Logo Questions Linux Laravel Mysql Ubuntu Git Menu
 

bash: For each line in a txt file match a regex and save it to a variable array

I am trying to read each line of the text file and extract the name before the .tst and store each match into a variable array. here is an example of the txt file:

    someTest.tst (/blah/blah/blah),
    someOtherfile.tst (/some/other/blah),
    hello.tst (/not/the/same/blah),
    hi.tst (/is/this/blah),

There is a bunch of whitespace on each line before the characters.

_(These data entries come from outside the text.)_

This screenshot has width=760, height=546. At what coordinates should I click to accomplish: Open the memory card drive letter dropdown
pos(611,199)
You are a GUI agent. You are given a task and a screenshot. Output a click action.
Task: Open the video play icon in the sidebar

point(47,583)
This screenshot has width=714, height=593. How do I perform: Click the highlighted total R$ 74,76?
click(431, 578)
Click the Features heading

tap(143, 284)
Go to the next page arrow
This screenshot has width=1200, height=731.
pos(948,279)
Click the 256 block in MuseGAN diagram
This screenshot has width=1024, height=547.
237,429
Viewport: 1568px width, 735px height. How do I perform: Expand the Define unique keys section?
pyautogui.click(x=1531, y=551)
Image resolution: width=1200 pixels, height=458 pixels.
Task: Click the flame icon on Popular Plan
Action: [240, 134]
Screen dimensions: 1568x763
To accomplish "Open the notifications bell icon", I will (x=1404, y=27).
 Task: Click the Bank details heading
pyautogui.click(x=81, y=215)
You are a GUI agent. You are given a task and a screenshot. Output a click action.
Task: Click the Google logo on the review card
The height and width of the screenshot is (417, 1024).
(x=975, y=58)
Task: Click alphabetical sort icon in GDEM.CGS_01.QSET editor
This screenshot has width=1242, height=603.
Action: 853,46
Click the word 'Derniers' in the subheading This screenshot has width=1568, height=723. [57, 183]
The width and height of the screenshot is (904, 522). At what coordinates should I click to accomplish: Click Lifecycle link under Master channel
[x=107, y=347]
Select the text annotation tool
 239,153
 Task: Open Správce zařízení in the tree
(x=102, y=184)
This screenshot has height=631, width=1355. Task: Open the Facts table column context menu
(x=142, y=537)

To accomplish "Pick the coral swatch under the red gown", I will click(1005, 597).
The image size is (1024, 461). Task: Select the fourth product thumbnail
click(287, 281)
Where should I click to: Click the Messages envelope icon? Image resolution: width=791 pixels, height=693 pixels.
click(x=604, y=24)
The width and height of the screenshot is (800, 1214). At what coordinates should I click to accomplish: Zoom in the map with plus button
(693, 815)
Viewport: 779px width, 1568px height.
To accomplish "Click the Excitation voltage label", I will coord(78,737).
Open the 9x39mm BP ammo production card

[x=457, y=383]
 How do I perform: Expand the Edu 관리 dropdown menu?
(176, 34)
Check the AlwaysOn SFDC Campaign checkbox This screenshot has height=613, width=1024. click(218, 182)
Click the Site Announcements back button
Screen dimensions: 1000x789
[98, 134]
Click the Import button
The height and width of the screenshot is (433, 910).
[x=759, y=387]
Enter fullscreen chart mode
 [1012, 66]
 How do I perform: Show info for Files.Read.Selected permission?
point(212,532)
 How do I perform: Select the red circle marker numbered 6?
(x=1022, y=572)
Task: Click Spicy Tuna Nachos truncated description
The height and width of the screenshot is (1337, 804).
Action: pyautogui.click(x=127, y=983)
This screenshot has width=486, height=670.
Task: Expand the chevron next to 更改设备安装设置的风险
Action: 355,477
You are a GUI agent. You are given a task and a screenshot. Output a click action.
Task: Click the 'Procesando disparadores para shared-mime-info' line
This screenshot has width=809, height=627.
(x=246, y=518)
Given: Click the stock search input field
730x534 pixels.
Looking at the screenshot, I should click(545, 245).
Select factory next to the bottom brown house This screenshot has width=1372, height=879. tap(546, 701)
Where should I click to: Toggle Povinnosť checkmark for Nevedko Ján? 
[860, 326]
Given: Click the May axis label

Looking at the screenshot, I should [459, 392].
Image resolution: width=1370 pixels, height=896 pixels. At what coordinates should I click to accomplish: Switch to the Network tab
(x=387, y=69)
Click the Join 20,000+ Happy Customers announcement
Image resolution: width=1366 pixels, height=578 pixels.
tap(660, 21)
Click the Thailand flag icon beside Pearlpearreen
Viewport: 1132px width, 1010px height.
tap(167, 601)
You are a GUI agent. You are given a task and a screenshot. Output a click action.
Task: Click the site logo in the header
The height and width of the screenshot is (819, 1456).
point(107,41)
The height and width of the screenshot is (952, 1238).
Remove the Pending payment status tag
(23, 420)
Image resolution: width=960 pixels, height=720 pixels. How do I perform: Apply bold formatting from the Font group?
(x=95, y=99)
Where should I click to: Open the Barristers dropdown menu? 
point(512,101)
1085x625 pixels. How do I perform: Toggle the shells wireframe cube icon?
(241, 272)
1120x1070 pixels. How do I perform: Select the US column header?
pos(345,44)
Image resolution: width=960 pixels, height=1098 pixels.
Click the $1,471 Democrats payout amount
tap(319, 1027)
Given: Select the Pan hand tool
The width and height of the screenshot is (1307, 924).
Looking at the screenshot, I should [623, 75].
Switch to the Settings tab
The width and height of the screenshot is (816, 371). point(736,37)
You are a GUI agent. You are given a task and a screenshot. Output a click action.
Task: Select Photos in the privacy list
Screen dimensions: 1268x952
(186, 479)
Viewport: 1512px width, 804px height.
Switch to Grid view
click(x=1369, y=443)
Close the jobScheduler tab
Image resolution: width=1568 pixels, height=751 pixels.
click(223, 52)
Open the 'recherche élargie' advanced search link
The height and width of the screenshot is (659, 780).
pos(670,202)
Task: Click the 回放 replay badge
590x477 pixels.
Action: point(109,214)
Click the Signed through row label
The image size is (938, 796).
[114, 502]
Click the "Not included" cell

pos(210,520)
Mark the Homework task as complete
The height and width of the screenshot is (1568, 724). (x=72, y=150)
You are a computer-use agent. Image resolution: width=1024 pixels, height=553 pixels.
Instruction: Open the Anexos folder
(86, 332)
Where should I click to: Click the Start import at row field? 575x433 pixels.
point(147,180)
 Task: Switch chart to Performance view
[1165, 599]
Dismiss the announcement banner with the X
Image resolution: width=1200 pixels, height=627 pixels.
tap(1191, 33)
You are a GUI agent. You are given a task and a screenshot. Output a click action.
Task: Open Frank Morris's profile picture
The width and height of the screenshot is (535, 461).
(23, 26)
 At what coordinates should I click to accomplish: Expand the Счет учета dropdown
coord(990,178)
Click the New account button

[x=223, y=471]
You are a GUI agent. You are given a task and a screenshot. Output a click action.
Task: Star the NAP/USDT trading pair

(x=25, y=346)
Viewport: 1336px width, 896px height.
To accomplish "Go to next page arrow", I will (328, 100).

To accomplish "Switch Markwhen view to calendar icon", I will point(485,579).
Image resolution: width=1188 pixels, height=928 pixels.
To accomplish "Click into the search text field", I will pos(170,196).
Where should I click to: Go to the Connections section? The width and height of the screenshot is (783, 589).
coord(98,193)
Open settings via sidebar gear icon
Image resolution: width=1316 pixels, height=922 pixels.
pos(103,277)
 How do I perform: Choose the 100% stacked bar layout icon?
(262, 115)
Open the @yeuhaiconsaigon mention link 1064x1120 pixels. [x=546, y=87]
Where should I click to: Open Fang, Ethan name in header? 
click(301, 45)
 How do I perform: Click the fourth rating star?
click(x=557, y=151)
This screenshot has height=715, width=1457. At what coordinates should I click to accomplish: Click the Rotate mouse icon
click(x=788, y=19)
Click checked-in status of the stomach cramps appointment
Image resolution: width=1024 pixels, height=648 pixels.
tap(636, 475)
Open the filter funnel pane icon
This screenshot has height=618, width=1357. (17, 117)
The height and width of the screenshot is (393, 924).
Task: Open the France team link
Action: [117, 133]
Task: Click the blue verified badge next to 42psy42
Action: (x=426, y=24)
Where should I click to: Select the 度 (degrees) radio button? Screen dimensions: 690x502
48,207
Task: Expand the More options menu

I would like to extract the following values and store them in a variable array:

someTest
someOtherfile
hello
hi

I have tried using sed and awk but my knowledge with either is not expert level status and thus I am having trouble achieving what I want. Any insight?

like image 624
john Avatar asked Sep 13 '25 04:09

john


1 Answers

You don't need a regex for this at all.

arr=( )
while read -r name _; do
  [[ $name = *.tst ]] || continue # skip lines not containing .tst
  arr+=( "${name%.tst}" )
done <input.txt

declare -p arr # print array contents
  • read accepts a list of destinations; fields (as determined by splitting input on the characters in IFS) are populated into variables as they're read, and the last destination receives all remaining content on a line (including whitespace). Thus, read -r name _ puts the first field into name, and all remaining contents on the input line into a variable named _.
  • [[ $name = *.tst ]] || continue skips all lines where the first field doesn't end in .tst.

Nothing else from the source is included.